Kısa bir duş alıp, saçlarımı hafifçe kuruttum. Kısa bir şortla, askılı bir bluz giymiştim.  Öğle yemeğinde fazla yemiştim bu yüzden açlık hissetmiyordum. Kendimi engellediğimi söylesem de bugün şımartmak adına gelirken marketten çikolata sosu almıştım. Ne kadar mevsimi geçmek üzere de olsa bir manavdan bulduğum çileklere de karşı koyamamıştım. Bir kaseye boşalttığım çikolata sosunu ve yıkadığım çilekleri elime alıp, televizyonun karşısına geçtim. Başladığımız komedi dizisinden kaldığım bölümü açtım. Bir yandan da çilekleri sosa batırıp batırıp tek lokmada ağzıma atıyordum. Sanki bir krizin ortasındaydım, yedikçe yiyesim geliyordu. Diziden bir bölüm bitirmiştim ve iyice olduğum yere yayılmıştım ki zil çaldı. Gözlerimi devirdim. Saat dokuza geliyordu. Bu saatte gelenin Damla'dan başka biri olduğuna inanmıyordum. Ağır ağır yerimden kalktım. Elimdeki kaseleri, ortadaki sehpaya bıraktım. Kız sanki sabahları beni görmüyor gibi, akşamları da sık sık uğruyordu. Yine de ona kızamıyordum, attığı tokatla beni gerçekten dünyaya geri döndürmüştü sanki, o günden beri taviz vermeden çalışmaya devam ediyordum en azından.

Baş parmağımda kalan çikolata sosunu yalarken, kapıyı açtım. Ya Damla ben görmeyeli çok değişmişti ya da ben dizi izlerken uykuya daldığım için bir rüyanın ortasındaydım. Parmağımı bile ağzımdan çekemiyordum. Kal gelmişti sanki.

Bir alışkanlığı değiştirmek, zaman zaman da unutmak için geçecek ideal sürenin 21 gün olduğunu söylerlerdi. Cansız bir nesneyi belki, peki ya bir insanı unutmak için geçecek sürede de bu kadarı yeterli miydi? Tam da bu anın içinde ben hiç sanmıyordum.

Gölge, onsuz geçen, sayıların bir oyunu gibi tam 21 günün sonunda, sanki kendi de bir şeyleri unutmuş gibi kanlı canlı ve gördüğüm kadarıyla sapasağlam karşımda duruyordu. Değişen tek yanı birkaç beden zayıflamasına neden olacak kilo kaybı gibi duruyordu. Hoş ona desem de ben de bu sürede epey kilo kaybetmiştim, yeni toparlıyordum.

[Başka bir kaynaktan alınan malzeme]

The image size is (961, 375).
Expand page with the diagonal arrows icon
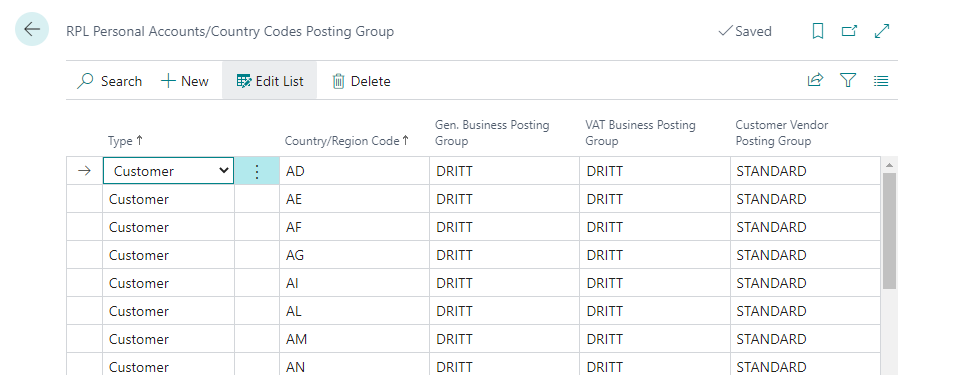pos(882,31)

Diğer elimle, kapı kenarına tutunmasam belki de çoktan bayılmıştım. Bu an gerçekti. Yaşadığım heyecanın haddi hesabı ve buna bağlı tarifi yoktu. Yollarımızın tamamen ayrıldığını düşündüğüm onca günden sonra,  onu kapımda görmek bana ne kadar inkar etmek istesem de ilaç gibi gelmişti. Özlem, bir terazinin iki kolunda ağır basan taraftı ama habersiz çekip gidişinin bende bıraktığı yakıcı his ve endişe duygusu da, ağır basmak için kalbimle amansız bir savaşa girmişti.

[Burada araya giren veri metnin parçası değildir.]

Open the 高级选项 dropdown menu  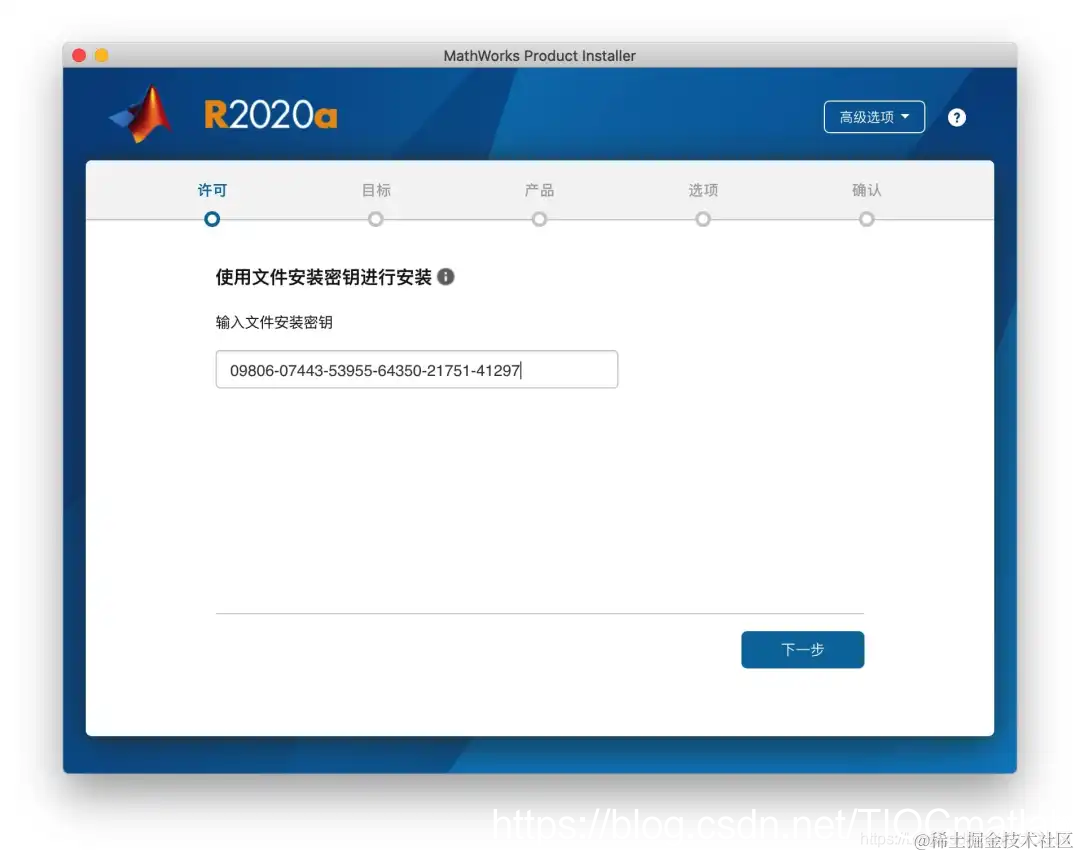874,117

Sessizce birbirimize baktığımız birkaç dakikanın sonunda dudaklarını ilk aralayan o oldu. O an için evde benden başka birinin olmayışına şükrettim. Yoksa bu karşılaşmanın yarıda kesileceğinden emindim. Artık ailemin ona olan tutumunu kestiremiyordum ama pozitif olmadığı da kesindi. 

"Merhaba."

Ben de bir şeyler söylemek için ağzımı açtım. Öncelikle parmağımı indirmem gerekmişti. Ama tek yapabildiğim, derin bir nefes almak oldu. Kapı ağzında, ben şaşkın o çekimser daha ne kadar bekleyecektik bir fikrim yoktu, bu yüzden konuşamamanın telafisini biraz yana kayarak yaptım. Gölge bir adımla içeriye girdi. Kapıyı kapattım. Daha sonra kendime yakışan bir şekilde davranmak adına sakinleşmeye çalıştım.

"Merhaba."

"Rahatsız etmiyorum değil mi?"

Gündelik konulardan konuşup, her şey normalmiş gibi, direkt sohbet muhabbete mi girecektik? Devamının nasıl geleceği konusunda hiçbir fikrim yoktu. Bunun yerine kafamı iki yana salladım.